Reviewed by Amy R. Baehr, Hofstra University

2011.12.15


Ruth Abbey's The Return of Feminist Liberalism explores the feminist liberalisms of Susan Okin, Jean Hampton, and Martha Nussbaum. It is a good and important book, evidence of a maturing of the philosophical discussion concerning liberalism within feminism, and feminism within liberalism.[1]

Abbey's discussion of Okin's, Hampton's, and Nussbaum's feminist liberal thought is comprehensive and in-depth. Abbey takes each thinker in turn, carefully discussing each of their feminist liberal works, connecting these to their oeuvres more generally, and constructing a picture of each thinker's feminist liberal thought as a whole. Abbey also explores carefully the major philosophical debates in which each thinker's feminist liberal thought has played a role, canvassing the relevant secondary works. This is an invaluable addition to the literature and required reading for anyone wanting to get up to speed in the field. Although the book hangs together as a whole (more on that below), scholars will be rewarded by study of individual chapters or clusters of chapters in which they have an interest.

Abbey's book will serve advocates and critics of feminist liberalism alike by carefully sorting through and evaluating the many criticisms that have been leveled against feminist liberalism generally and against Okin's, Hampton's, and Nussbaum's views in particular. (There are papers in the literature that do some of this work, but none manages the comprehensiveness we find here.) Abbey is a fair-minded referee, defending against criticisms, or conceding critics' points, when the reasons push her in that direction. Indeed, she grants special attention to problems unsolved, tensions remaining, and questions unanswered by the particular feminist liberal theories she considers. So, for example, she argues that feminist liberals need to think harder and more explicitly about differences among women (41), about the relationship between theory and women's lived experience (7, 268), about when feminist liberalism ought to advocate state action and when not (51, 262), about how liberal values may be promoted in the family and other associations (248), and about the status of children in feminist liberalism (267). (This list is not exhaustive.) But Abbey does not suggest that these, and others she discusses, are challenges a feminist liberalism cannot in principle meet. They are proposed in the spirit of an agenda for future work.

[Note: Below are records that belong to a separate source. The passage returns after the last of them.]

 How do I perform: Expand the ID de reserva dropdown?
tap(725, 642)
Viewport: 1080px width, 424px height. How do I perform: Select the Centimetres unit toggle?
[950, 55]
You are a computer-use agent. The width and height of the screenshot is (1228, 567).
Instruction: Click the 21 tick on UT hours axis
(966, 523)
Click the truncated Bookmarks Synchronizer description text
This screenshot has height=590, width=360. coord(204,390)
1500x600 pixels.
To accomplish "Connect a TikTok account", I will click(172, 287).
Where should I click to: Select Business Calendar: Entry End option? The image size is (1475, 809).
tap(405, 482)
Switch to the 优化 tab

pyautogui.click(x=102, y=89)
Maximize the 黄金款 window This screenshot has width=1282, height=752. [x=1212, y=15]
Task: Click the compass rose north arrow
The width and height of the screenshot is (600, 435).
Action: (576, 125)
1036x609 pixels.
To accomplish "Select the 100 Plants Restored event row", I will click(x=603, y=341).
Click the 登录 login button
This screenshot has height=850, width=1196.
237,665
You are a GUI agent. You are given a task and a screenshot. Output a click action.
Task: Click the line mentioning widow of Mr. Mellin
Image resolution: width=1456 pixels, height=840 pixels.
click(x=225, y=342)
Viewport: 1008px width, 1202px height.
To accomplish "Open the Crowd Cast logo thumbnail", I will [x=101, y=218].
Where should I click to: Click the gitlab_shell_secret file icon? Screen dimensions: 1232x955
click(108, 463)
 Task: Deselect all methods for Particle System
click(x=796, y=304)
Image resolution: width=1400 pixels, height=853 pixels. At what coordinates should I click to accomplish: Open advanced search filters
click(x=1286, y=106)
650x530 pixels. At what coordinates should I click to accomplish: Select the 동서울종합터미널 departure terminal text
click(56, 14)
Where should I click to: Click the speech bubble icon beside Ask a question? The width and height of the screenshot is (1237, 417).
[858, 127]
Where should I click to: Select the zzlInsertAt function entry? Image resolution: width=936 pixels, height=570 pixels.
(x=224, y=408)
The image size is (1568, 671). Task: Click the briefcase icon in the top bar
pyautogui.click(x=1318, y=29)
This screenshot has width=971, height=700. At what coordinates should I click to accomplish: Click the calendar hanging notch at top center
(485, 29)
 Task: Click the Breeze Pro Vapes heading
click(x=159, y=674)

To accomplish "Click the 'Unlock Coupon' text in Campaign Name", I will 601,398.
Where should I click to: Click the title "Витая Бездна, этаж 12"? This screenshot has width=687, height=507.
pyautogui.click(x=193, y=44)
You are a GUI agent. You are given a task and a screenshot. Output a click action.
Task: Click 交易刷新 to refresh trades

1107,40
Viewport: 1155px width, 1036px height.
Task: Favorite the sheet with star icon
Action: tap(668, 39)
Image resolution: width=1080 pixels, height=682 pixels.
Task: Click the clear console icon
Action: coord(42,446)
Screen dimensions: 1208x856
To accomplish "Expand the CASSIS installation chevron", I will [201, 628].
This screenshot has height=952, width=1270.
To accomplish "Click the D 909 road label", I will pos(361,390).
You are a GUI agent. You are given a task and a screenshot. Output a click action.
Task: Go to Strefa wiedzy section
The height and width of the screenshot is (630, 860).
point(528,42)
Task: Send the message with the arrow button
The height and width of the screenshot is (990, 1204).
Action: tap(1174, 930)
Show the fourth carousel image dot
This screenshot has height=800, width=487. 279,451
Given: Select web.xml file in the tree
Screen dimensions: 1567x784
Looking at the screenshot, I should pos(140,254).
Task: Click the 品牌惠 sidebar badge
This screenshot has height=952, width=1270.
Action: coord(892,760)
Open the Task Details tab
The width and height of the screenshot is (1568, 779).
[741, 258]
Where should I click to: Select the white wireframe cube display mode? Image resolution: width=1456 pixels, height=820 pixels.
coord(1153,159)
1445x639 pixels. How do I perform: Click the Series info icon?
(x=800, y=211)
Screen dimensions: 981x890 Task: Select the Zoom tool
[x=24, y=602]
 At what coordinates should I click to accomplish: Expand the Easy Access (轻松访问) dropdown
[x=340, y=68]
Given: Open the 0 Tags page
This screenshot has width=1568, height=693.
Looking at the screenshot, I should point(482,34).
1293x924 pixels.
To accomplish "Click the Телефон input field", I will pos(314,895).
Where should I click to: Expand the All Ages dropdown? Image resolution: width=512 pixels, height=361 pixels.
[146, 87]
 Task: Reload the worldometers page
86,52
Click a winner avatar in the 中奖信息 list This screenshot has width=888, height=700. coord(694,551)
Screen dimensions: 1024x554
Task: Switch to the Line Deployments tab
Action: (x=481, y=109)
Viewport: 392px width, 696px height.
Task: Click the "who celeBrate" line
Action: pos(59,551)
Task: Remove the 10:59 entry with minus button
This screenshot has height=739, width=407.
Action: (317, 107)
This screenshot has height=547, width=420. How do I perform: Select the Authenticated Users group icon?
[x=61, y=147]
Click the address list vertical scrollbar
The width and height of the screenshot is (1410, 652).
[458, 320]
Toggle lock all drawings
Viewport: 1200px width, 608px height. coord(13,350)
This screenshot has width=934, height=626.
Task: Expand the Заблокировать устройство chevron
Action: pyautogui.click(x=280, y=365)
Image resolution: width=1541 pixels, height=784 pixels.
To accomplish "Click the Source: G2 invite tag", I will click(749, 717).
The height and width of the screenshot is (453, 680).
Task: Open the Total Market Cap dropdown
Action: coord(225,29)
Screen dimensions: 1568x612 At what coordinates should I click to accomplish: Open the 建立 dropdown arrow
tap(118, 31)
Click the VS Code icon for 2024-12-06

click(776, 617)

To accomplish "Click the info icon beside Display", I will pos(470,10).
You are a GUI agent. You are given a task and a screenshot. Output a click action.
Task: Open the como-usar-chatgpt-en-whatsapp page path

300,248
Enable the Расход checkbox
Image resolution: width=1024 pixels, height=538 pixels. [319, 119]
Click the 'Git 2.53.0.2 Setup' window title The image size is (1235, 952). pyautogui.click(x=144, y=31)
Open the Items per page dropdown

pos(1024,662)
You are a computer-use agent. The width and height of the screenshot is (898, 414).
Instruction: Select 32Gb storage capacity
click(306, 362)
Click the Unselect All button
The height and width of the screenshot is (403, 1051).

While Abbey is a fair-minded referee, her book is not on the fence. As I read it, The Return of Feminist Liberalism is a defense. But it does not proceed by considering criticisms one by one, refuting them, and then claiming to have theories beyond reproach, invincible philosophical edifices. (No one should do political philosophy like this anyway. Political philosophy is a struggle to make sense of what matters. No one in this conversation thinks liberty and equality do not matter, or that women are to be excluded. How to think these things together is the challenge. That they are incompatible is as facile a claim as that they are easily reconciled.) Abbey proceeds rather by presenting each thinker's feminist liberal theory in the strongest possible light, giving it the most coherent and persuasive construal she can. This involves considering serious difficulties and the concerns of critics, addressing them, proposing solutions or questions to guide future research. What results are careful and nuanced accounts of Okin's, Hampton's, and Nussbaum's feminist liberalisms with which critics and advocates alike can work.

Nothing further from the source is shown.